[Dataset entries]
════════════════

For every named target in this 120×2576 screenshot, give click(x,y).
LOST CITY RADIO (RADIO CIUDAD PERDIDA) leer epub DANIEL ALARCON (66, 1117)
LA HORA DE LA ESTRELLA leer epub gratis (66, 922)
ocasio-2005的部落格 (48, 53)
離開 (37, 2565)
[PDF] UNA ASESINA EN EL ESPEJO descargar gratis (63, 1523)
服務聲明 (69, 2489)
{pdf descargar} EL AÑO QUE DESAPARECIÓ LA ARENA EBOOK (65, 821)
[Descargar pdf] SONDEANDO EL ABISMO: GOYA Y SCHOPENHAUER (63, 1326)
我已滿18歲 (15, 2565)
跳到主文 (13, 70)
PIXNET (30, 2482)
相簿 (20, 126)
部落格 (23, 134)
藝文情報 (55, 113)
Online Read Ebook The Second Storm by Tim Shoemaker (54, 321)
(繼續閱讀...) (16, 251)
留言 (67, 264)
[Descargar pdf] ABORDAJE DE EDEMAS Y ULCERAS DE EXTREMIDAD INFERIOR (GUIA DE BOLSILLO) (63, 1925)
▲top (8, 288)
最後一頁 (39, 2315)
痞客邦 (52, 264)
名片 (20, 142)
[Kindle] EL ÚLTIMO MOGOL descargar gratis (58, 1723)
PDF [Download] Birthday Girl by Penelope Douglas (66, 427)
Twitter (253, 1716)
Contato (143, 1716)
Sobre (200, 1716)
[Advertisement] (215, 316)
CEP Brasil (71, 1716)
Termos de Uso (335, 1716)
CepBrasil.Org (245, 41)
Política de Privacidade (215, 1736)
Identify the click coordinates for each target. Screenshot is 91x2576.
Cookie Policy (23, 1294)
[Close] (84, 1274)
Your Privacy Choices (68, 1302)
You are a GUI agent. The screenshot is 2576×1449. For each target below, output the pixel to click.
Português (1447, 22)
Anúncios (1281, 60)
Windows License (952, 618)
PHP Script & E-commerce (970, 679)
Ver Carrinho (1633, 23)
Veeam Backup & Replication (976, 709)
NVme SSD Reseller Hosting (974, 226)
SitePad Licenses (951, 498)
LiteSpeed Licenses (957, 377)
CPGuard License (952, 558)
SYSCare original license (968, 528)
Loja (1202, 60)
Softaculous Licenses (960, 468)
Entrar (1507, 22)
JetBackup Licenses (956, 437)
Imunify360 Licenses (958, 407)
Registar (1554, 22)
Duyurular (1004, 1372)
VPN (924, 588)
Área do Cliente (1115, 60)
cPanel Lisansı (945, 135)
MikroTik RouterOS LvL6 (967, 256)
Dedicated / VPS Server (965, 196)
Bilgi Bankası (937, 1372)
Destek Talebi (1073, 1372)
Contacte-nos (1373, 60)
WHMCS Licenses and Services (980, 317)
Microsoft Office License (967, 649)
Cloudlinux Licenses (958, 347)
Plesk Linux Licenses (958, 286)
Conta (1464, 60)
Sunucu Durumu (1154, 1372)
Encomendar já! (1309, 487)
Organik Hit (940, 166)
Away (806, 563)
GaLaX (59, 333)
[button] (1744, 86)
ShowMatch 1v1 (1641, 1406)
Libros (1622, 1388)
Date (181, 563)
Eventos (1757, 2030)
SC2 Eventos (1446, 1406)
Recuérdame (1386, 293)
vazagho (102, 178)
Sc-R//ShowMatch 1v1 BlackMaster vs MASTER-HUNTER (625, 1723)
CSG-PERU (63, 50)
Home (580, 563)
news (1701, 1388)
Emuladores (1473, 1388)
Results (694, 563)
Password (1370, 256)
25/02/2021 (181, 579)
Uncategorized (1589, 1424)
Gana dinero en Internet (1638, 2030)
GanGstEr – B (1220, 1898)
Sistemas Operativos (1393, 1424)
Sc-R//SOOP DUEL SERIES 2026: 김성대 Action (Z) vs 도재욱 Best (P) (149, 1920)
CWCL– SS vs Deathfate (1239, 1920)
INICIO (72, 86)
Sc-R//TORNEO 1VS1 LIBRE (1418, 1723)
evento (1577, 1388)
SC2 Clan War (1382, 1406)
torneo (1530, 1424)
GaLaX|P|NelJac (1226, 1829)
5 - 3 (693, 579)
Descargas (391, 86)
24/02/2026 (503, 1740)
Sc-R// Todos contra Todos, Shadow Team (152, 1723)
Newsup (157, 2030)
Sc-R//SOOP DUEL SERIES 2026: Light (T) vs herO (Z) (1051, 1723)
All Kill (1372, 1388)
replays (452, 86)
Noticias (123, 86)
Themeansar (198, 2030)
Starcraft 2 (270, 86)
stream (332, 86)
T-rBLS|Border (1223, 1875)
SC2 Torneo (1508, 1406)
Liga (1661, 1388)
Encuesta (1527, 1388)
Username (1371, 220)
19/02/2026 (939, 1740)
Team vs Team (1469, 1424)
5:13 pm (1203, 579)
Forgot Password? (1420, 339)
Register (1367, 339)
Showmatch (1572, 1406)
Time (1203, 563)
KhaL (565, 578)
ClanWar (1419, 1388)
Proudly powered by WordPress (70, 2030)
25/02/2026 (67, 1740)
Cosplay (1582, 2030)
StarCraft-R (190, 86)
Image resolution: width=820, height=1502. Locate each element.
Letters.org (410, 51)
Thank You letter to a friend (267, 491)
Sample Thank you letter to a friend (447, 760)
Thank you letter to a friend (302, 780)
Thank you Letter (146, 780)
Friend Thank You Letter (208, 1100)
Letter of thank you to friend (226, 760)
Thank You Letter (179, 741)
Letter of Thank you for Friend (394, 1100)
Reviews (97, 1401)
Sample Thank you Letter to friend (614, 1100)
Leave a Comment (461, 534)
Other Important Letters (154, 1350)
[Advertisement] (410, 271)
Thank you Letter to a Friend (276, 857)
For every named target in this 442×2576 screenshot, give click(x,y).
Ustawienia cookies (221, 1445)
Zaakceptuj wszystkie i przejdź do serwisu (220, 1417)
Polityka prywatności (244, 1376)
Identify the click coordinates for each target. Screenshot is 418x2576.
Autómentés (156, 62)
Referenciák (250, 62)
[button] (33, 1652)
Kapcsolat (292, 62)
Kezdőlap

════════════════

- **TO DO**
Using the data above, reproduce exactly the lines between those holding "[Descargar pdf] SONDEANDO" and "[Kindle] EL ÚLTIMO", inclusive, and no others.

- **RESPONSE BELOW**
[Descargar pdf] SONDEANDO EL ABISMO: GOYA Y SCHOPENHAUER (63, 1326)
我已滿18歲 (15, 2565)
跳到主文 (13, 70)
PIXNET (30, 2482)
相簿 (20, 126)
部落格 (23, 134)
藝文情報 (55, 113)
Online Read Ebook The Second Storm by Tim Shoemaker (54, 321)
(繼續閱讀...) (16, 251)
留言 (67, 264)
[Descargar pdf] ABORDAJE DE EDEMAS Y ULCERAS DE EXTREMIDAD INFERIOR (GUIA DE BOLSILLO) (63, 1925)
▲top (8, 288)
最後一頁 (39, 2315)
痞客邦 (52, 264)
名片 (20, 142)
[Kindle] EL ÚLTIMO MOGOL descargar gratis (58, 1723)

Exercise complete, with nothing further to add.